“Working in emergency management, I know how important these supplies are to our clients’ and employees’ safety,” explained Shaun Sullivan
Medical facilities in Washington state and across the globe have been inundated while combating COVID-19, making personal protective equipment, or PPE, at a premium. Even the Department of Social and Health Services has felt the squeeze at its 24/7 facilities – state-run psychiatric hospitals and facilities for people with developmental and intellectual disabilities – where the agency has limited distribution of PPE to only those staff, residents and patients for whom the state’s Department of Health guidelines determine PPE is required.

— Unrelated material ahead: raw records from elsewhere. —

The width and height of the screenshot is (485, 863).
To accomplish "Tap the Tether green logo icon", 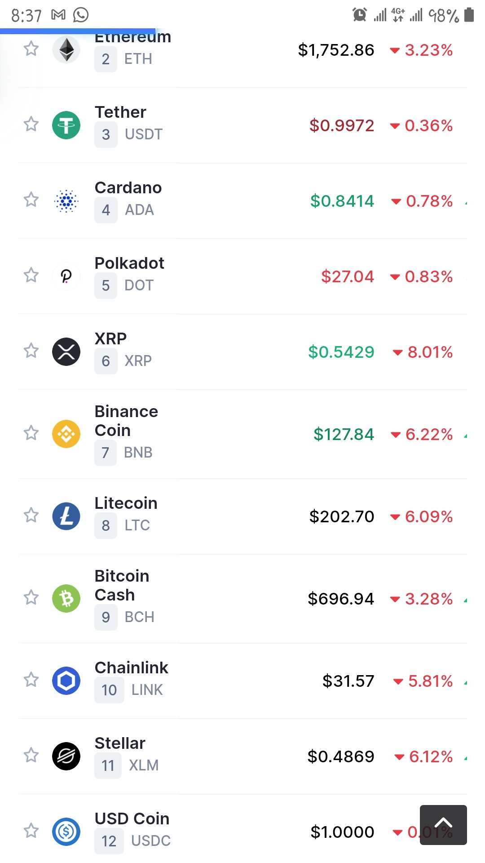I will (x=66, y=125).
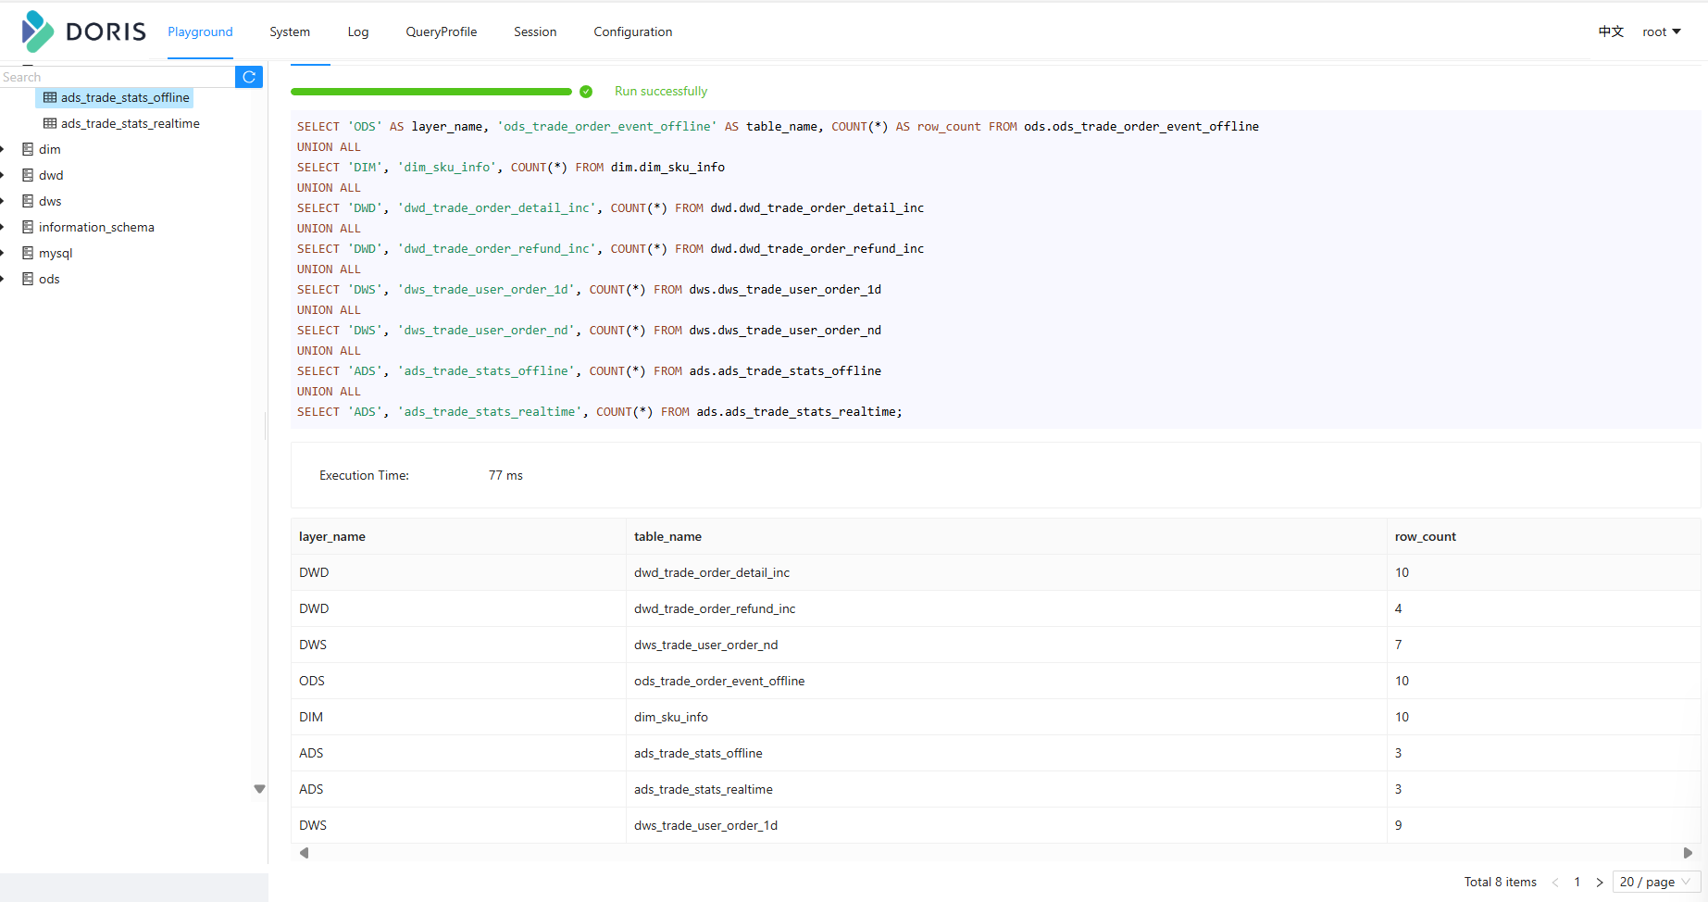Switch to the QueryProfile tab
The height and width of the screenshot is (902, 1708).
[x=442, y=31]
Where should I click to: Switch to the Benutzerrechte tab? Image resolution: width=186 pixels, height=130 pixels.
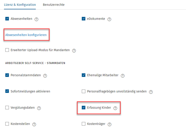(x=54, y=5)
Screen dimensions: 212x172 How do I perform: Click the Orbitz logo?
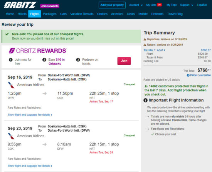[20, 5]
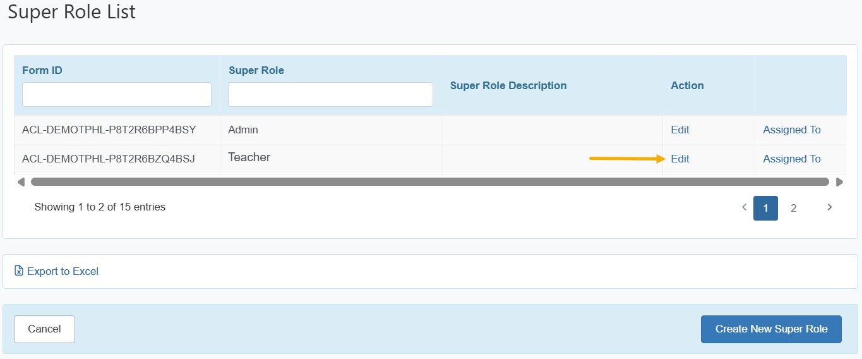The width and height of the screenshot is (862, 359).
Task: Select page 2 in pagination
Action: 794,208
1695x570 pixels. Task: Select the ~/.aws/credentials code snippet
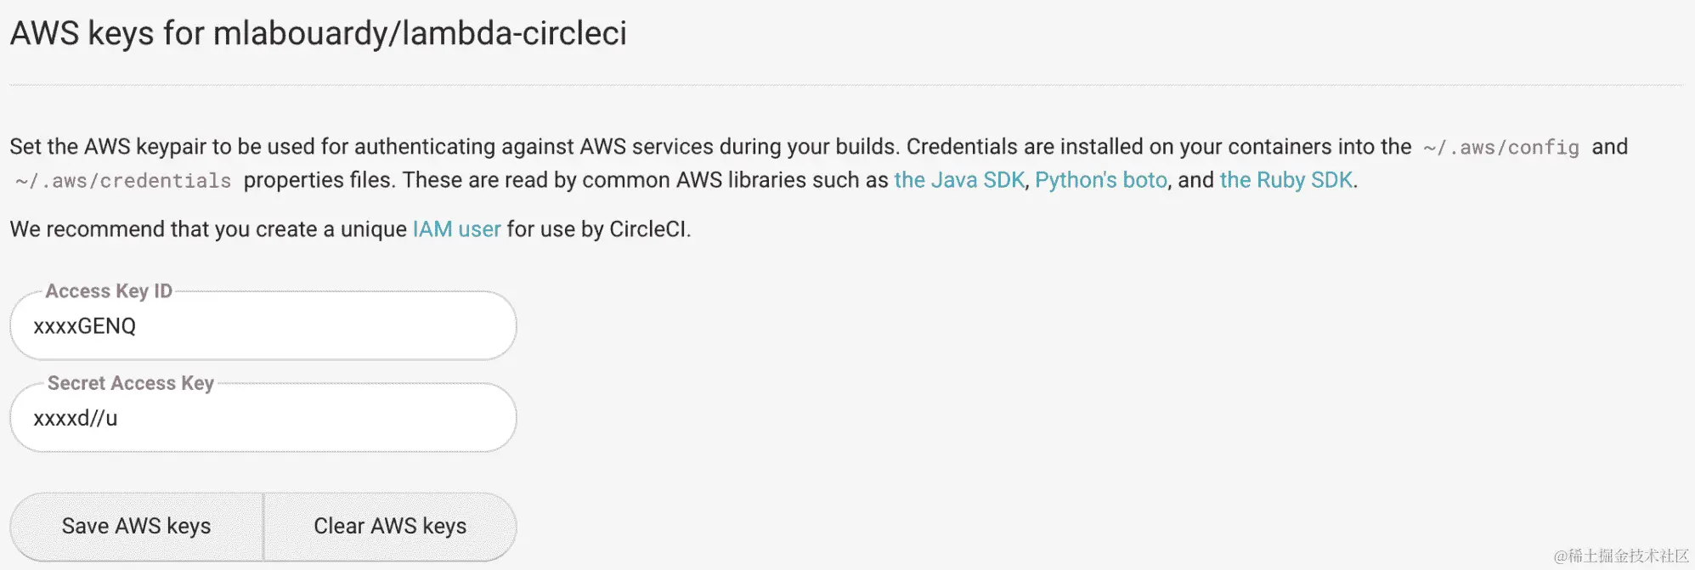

Staff in the DSHS Economic Services Administration, which manages public benefits programs like Basic Food and cash assistance, thought to check its offices’ emergency supplies of equipment at their dozens of offices across the state. Lo and behold, they found more than 1,000 N95 masks at various locations, including 900 in the Region One (eastern Washington) fire season supplies. ESA quickly shipped the supplies to DSHS headquarters in Olympia and the masks are now being sent to DSHS institutions.
“Working in emergency management, I know how important these supplies are to our clients’ and employees’ safety,” explained Shaun Sullivan, business and infrastructure lead program manager for the agency’s Community Services Division. “We’re happy to be able to support our DSHS partners on the facility frontlines.”
“Our gratitude goes out to the good folks at ESA for their thoughtfulness and generosity,” said Sean Murphy, assistant secretary for DSHS’ Behavioral Health Administration and incident commander for the agency’s institutions Emergency Operations Center. “This truly exemplifies the DSHS spirit of unity in our shared mission of transforming lives.”